▶ _TO BE DONE_
Edit the records below by swapping "accomplish" for "carry out" and keeping every other part the same.

━━━━━━━━━━━━━━━━

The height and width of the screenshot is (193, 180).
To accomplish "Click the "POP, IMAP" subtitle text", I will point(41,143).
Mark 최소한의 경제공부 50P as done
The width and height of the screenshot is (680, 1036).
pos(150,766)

━━━━━━━━━━━━━━━━

▶ _FULL OUTPUT_
The height and width of the screenshot is (193, 180).
To carry out "Click the "POP, IMAP" subtitle text", I will point(41,143).
Mark 최소한의 경제공부 50P as done
The width and height of the screenshot is (680, 1036).
pos(150,766)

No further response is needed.